Application security Testing should be process driven and not scan driven. Running a scanner and relying on its results for identifying security flaws is not a comprehensive way of testing an application. There is no denying that scanners are helpful. They aid in finding a wide variety of vulnerabilities present in the application. But in reality there are many issues that are left untouched by the scanners. Hence, if an application testing methodology is solely dependent on scanners, then it is probably incomplete. 

The scanners check only for some defined set of vulnerabilities for all kinds of applications and do not tailor the scans as per the application types. They neither understand business process of the application nor its architecture or the design. Thus they are incapable of threat modeling an application. And due to these reasons security flaws related to business logic of the applications are mostly left out by the scanners. 

Some of such flaws include:
  • Understanding role based access required by different features of the application and pointing out violations in the same
  • Pointing out instances of lack of enforcement of business rule related to different features, wherever applicable. For e.g.
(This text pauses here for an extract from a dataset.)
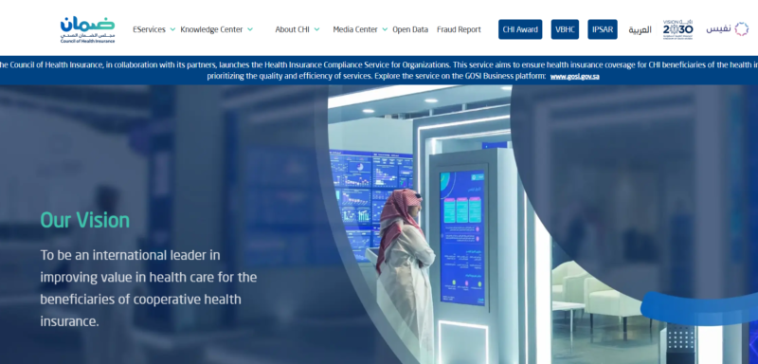This screenshot has height=364, width=758.
Task: Open the Vision 2030 logo link
Action: pyautogui.click(x=677, y=29)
Transaction limit for funds transfer, etc.
  • Identifying all the crucial parameters present in the application that can be altered to gain access to authorized data and functions in the application
...and many more.

What the scanners follow is a standard test pattern which is generally dependent on sending predefined set of attack vectors in various input fields of the application and analyzing their responses. Such scans not only miss out covering application specific cases but they are also incapable of understanding any existing security control present in the application to make an attempt to modify the attack vectors accordingly to bypass it.

So, we can conclude that by just running scans for an application we would miss out on:
  • Application feature and platform related security flaws
  • Determining the correctness of the existing security controls (if any)
There are many good application security scanners available today that look at most of the well known application security vulnerabilities. However, the point I want to make here is that just running scanners is not enough. Security testing methodology must be capable of understanding the application and uncovering all kinds of security flaws in it even once related to its business logic, rules and processes.
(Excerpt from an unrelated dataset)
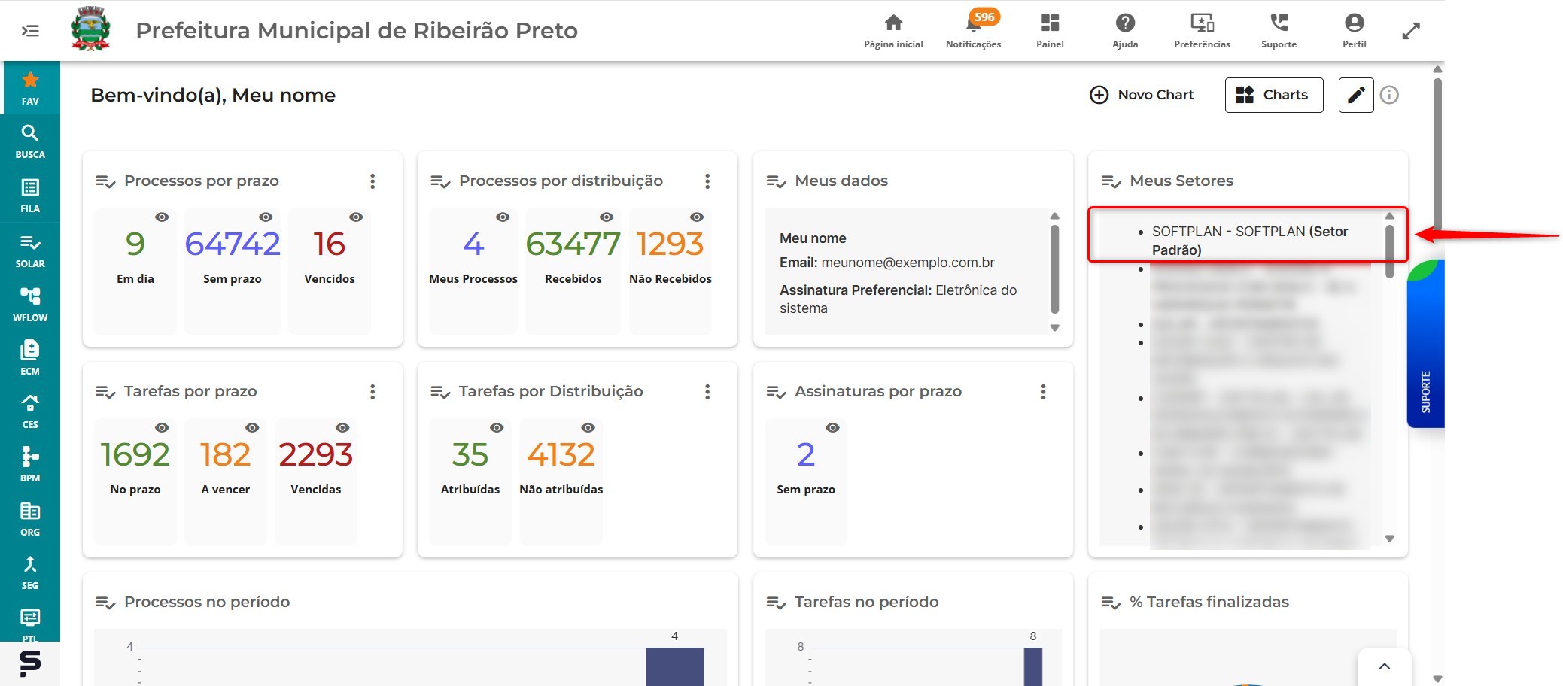Toggle eye icon above Sem prazo processes
The image size is (1563, 686).
[x=266, y=217]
Organizations must have a well defined application security testing methodology that includes both automated and manual analysis. Security scanners should be used to speed up the process of security testing and as an aid to find all the vulnerable instances of the generic vulnerabilities present in the application. Whereas manual efforts can go into verifying the scan results and looking at other security areas untouched by the scanners, ones that require business sense of the application.

So, let’s make our application security process comprehensive by just not scanning the application but by following a good application security methodology. At least until the scanners become matured enough to handle even the application feature specific scenarios…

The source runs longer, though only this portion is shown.